Kelsey Lucerne: This is Kelsey Lucerne, William Blair on for Andy Hsieh. Very curious, could you provide an update on how enrollment is progressing in the Phase III C-BEYOND and C-FORWARD trials? And what kind of feedback or enthusiasm you might be hearing from investigators so far?
Jean-Pierre Sommadossi: Arantxa?
Maria Arantxa Horga: Yes. Thank you for the question. So enrollment is progressing on track. And C-BEYOND in particular, is, as you know, moving a little faster because the regulatory approvals are faster in North America as compared to C-FORWARD, where the regulatory approvals take longer in a lot of these countries. But in both cases, is on track. And in terms of the investigator enthusiasm, I have to say that having done this for many years now, studies that enroll on track and are doing well with enrollment always reflect keen interest from the investigators and a very nice value proposition for the patients. And that’s why they sign up and that’s why you enroll and you’re not behind. So I think our enrollment is reflecting exactly the enthusiasm from investigators and from the patients.
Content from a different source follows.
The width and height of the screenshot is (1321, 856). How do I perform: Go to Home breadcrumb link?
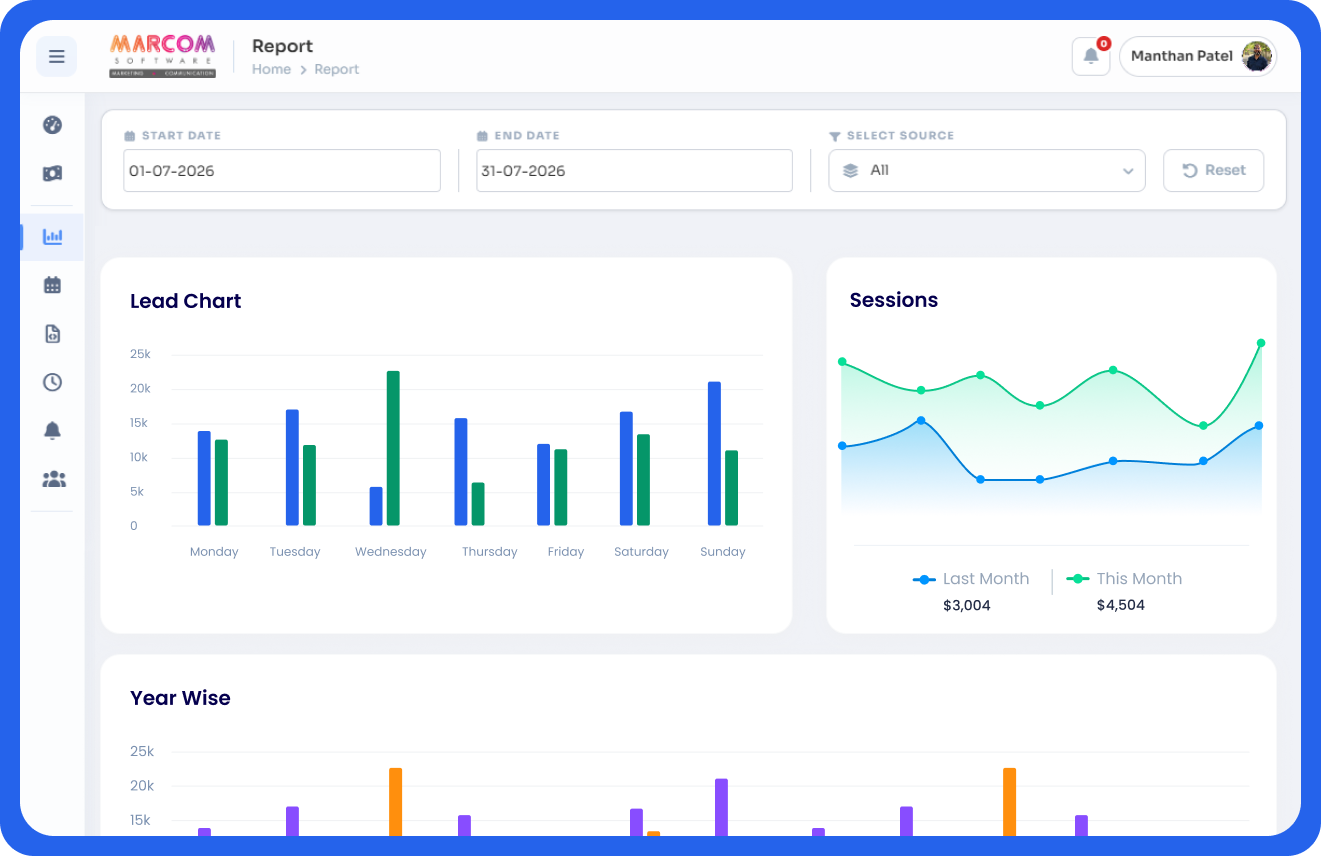tap(271, 69)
Operator: This concludes our question-and-answer session. I would like to turn the conference back over to J.P. Sommadossi for any closing remarks.
Jean-Pierre Sommadossi: Thank you all for joining our second quarter earnings conference call, and thank you again for your continued support.
Operator: The conference has now concluded. Thank you for attending today’s presentation. You may now disconnect.